3
\$\begingroup\$

We have a requirement to check the size of some of our website home pages, in MB. This is to ensure that they are not growing too large, and that large images haven't been uploaded. I couldn't find much info on this, but have come up with following which is working as required.

The code is designed to either run locally on my machine, or by leveraging our Selenium grid. It simply loads home page, and from the browser Performance log, we strip out the Network.dataReceived (bytes) information and sum it.

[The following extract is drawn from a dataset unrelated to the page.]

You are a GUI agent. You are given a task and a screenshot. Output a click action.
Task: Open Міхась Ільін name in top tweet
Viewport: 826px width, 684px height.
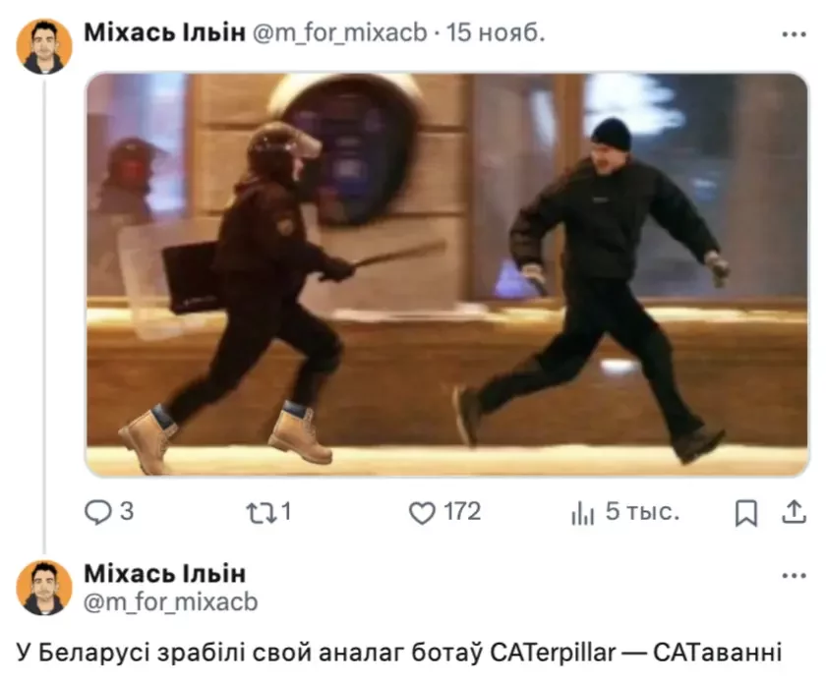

Finally, we have set levels which the site should fall within.

#!/usr/bin/python
""" This script will simply check the download page size (bytes) of a Home page."""
import argparse
import re
import sys
from selenium import webdriver
from selenium.webdriver.common.desired_capabilities import DesiredCapabilities
parser = argparse.ArgumentParser(description="This script will measure size of a home page.")
parser.add_argument('--site', default='somewebsite.com', required=True)
parser.add_argument('--local', action='store_true', default=False)
parser.add_argument('--datacentre', choices=['dc1', 'dc2'])
args = parser.parse_args()
logging_prefs = {'performance' : 'INFO'}
if args.local:
 caps = DesiredCapabilities.CHROME.copy()
 caps['loggingPrefs'] = logging_prefs
 driver = webdriver.Chrome(desired_capabilities=caps)
else:
 profile = webdriver.FirefoxProfile()
 profile.set_preference('plugin.state.flash', 0)
 profile.set_preference("webdriver_enable_native_events", False)
 profile.update_preferences()
 caps = DesiredCapabilities.FIREFOX.copy()
 caps['loggingPrefs'], caps['acceptSslCerts'] = logging_prefs, False
 if args.datacentre == 'dc1':
 driver = webdriver.Remote(
 command_executor='http://selenium/hub',
 desired_capabilities=caps,
 browser_profile=profile)
 elif args.datacentre == 'dc2':
 driver = webdriver.Remote(
 command_executor='http://selenium/hub',
 desired_capabilities=caps,
 browser_profile=profile)
driver.implicitly_wait(30)
driver.set_page_load_timeout(30)
url = "http://" + args.site + "/"
driver.get(url)
total_bytes = []
try:
 for entry in driver.get_log('performance'):
 if "Network.dataReceived" in str(entry):
 r = re.search(r'encodedDataLength\":(.*?),', str(entry))
 total_bytes.append(int(r.group(1)))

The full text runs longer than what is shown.